The Soviet Union also banned ritual circumcision (as well as almost every other practice of religious Jewish life). On holy days, the Soviets organized vitriolic anti-Semitic street campaigns, and Jews in the Soviet Union were not even able to find something as simple as a Jewish calendar. By a decree which came into force on November 1, 1930, “all…rabbis, Jewish cantors, Kosher slaughterers [were to be] deprived of ration cards.” The Soviets, like the Nazis, relentlessly persecuted Jewish and Christian religious practices, and more than one writer at the time noted that devout Jews and Christians were “canaries in the mineshaft.”
What Germany is doing today reflects a direction taken by much of Europe. The Netherlands last June passed a law which banned the kosher or halal killing of animals. Avi Beker, former Secretary-General of the World Jewish Congress, noted that Sweden, another country which banned kosher killing, has also tried to pass legislation which would criminalize ritual circumcision: “This is a trend that is very much worrying us. We regard this as interference in Jewish religious practices,” stated Beker.
This movement is not limited to Europe. San Francisco recently had a ballot initiative to ban circumcision, although the author’s connection with an overtly anti-Semitic online comic book ended that effort. Tina Kimmel, a secular Jew and a retired physician, led this campaign to ban circumcision. As she put it, “We protect children from their parents all the time, in the case of child abuse, kidnapping and torture. A lot of that applies when you’re talking about holding a boy down, cutting off the most sensitive part of his body, and throwing it away.”
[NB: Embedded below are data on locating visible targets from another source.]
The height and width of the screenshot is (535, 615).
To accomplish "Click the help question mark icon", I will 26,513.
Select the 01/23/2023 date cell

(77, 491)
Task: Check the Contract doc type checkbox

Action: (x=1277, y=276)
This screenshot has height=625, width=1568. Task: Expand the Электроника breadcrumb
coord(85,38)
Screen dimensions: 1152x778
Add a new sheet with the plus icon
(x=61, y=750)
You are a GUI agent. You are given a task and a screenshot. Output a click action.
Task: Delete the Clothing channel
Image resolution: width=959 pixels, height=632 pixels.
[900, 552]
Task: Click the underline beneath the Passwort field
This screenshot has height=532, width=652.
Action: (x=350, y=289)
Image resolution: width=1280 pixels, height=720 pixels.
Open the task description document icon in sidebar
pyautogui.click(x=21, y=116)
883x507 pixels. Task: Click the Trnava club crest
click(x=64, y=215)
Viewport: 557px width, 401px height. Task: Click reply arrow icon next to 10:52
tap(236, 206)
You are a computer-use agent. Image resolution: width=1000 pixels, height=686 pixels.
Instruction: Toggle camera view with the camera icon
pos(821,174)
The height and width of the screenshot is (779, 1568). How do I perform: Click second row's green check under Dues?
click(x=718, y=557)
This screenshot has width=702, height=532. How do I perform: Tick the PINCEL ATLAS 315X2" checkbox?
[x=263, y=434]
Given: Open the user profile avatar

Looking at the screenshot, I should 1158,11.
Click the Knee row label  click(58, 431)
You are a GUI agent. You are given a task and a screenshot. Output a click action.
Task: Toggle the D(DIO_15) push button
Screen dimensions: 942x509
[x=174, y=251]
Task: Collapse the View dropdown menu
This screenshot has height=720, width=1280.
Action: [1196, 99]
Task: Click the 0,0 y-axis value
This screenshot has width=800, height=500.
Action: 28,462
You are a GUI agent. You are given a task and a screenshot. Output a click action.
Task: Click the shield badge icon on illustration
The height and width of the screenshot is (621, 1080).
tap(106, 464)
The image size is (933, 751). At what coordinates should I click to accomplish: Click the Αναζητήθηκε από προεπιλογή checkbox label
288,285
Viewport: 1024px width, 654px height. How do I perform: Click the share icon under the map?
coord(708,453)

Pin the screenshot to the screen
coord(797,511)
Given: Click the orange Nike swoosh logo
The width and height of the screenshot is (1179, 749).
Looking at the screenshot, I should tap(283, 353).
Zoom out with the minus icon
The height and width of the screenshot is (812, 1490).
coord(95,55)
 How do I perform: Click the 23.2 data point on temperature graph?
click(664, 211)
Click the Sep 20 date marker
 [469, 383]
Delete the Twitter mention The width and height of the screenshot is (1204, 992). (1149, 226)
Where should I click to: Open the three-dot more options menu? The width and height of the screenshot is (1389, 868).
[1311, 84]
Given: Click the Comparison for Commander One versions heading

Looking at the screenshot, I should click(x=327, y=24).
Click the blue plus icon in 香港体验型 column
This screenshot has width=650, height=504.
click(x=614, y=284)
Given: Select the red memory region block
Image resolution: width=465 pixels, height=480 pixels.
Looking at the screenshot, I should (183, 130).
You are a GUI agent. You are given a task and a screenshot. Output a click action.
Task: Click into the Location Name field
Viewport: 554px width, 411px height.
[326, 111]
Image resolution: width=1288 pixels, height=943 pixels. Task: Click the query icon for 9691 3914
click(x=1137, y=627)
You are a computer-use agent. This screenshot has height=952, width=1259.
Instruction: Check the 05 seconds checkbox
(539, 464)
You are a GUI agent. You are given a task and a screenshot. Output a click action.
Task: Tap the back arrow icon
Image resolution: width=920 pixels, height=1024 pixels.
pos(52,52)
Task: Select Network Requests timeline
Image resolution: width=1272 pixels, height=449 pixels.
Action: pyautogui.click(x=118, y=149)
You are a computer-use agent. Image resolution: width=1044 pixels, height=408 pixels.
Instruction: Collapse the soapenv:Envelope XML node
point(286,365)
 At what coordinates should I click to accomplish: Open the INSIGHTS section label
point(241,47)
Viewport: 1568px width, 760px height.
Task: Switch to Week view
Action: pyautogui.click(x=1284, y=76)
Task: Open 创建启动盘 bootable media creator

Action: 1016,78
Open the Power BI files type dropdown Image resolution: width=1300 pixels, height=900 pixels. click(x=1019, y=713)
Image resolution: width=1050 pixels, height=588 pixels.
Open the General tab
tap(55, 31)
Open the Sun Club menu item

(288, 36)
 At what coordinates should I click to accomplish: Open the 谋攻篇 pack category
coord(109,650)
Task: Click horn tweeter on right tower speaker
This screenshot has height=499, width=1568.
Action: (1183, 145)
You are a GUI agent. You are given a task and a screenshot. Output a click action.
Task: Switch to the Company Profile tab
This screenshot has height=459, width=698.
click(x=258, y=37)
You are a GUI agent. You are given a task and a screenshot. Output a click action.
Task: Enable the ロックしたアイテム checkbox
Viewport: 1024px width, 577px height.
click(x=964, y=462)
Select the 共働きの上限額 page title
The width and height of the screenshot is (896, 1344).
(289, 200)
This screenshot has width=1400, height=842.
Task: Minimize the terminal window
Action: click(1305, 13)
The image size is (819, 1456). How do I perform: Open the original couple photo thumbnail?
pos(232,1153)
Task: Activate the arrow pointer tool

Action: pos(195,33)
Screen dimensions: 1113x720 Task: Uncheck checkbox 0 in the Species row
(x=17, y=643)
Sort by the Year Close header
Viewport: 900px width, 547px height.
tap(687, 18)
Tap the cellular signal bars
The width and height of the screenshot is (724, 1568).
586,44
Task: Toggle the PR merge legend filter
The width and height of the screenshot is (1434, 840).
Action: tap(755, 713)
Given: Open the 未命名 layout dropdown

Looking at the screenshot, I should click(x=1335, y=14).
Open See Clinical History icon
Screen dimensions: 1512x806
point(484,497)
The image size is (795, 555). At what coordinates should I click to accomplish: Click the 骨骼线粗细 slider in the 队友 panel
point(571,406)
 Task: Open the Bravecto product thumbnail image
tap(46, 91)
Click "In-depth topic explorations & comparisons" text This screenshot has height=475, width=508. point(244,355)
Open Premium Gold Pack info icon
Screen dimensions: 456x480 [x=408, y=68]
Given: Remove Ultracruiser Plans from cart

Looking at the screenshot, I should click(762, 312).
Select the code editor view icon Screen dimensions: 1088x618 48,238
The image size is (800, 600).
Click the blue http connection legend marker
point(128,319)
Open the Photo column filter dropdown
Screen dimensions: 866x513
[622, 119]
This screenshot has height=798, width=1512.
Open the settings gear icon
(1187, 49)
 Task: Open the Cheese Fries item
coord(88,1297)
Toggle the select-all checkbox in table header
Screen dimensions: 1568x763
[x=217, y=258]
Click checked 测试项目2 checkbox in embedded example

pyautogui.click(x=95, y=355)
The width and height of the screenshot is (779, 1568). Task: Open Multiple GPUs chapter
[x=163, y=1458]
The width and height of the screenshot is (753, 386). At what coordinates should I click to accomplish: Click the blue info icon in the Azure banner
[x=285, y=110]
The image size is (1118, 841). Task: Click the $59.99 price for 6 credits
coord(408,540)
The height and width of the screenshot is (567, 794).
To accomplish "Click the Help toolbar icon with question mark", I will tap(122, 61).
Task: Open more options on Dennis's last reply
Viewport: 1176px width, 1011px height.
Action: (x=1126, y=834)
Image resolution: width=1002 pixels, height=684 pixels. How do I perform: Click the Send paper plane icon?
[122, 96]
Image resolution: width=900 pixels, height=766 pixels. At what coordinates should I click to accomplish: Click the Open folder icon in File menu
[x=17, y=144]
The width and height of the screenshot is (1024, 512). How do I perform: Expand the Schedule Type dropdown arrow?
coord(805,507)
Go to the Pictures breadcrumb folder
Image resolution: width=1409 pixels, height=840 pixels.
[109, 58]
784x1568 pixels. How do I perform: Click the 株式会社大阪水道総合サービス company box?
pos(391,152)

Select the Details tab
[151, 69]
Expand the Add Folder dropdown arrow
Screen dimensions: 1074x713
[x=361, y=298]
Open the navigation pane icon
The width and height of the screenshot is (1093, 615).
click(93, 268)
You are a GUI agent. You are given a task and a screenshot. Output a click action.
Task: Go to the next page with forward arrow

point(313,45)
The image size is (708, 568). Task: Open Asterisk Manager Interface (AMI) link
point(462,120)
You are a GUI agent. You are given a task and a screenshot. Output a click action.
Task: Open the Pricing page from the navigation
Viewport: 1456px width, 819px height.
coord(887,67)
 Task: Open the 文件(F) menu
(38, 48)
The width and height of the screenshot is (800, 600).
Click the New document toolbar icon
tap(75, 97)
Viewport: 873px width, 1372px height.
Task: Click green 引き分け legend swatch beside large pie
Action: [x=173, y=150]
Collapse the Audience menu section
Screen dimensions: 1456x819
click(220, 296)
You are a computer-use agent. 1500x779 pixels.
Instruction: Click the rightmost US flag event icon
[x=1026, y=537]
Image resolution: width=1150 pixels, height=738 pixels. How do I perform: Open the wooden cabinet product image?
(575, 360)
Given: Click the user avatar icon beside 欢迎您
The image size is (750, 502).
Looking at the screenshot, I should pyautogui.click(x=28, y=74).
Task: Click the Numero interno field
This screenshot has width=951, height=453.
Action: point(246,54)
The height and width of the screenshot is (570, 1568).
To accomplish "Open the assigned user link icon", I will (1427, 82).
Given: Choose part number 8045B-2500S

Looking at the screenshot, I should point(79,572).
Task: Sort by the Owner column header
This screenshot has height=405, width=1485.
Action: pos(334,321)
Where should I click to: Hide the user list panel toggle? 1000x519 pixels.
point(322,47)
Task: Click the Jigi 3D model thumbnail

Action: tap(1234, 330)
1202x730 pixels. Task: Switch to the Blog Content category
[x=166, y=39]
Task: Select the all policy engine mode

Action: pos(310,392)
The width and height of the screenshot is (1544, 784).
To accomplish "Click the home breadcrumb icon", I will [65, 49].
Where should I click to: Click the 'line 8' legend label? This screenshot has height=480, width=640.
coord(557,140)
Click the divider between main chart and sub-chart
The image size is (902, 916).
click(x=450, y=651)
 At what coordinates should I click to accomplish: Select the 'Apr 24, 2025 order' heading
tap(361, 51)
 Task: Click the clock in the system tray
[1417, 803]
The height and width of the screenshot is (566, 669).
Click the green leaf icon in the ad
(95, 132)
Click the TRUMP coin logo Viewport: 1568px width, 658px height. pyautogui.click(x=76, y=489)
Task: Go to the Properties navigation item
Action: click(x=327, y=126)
As is true with much of medicine, there is no consensus about either the harm or benefits of circumcision, which is also routinely performed on Christian babies in America. Removal of the foreskin has been found to help prevent the spread of HIV and other infections. Studies in Africa, where HIV infection is an extremely serious public health issue, the World Heath Organization has found that the rate of HIV infection in circumcised males is 60 percent lower than among uncircumcised males. As a consequence, the organization had said that circumcision is a valuable weapon in fighting HIV infection.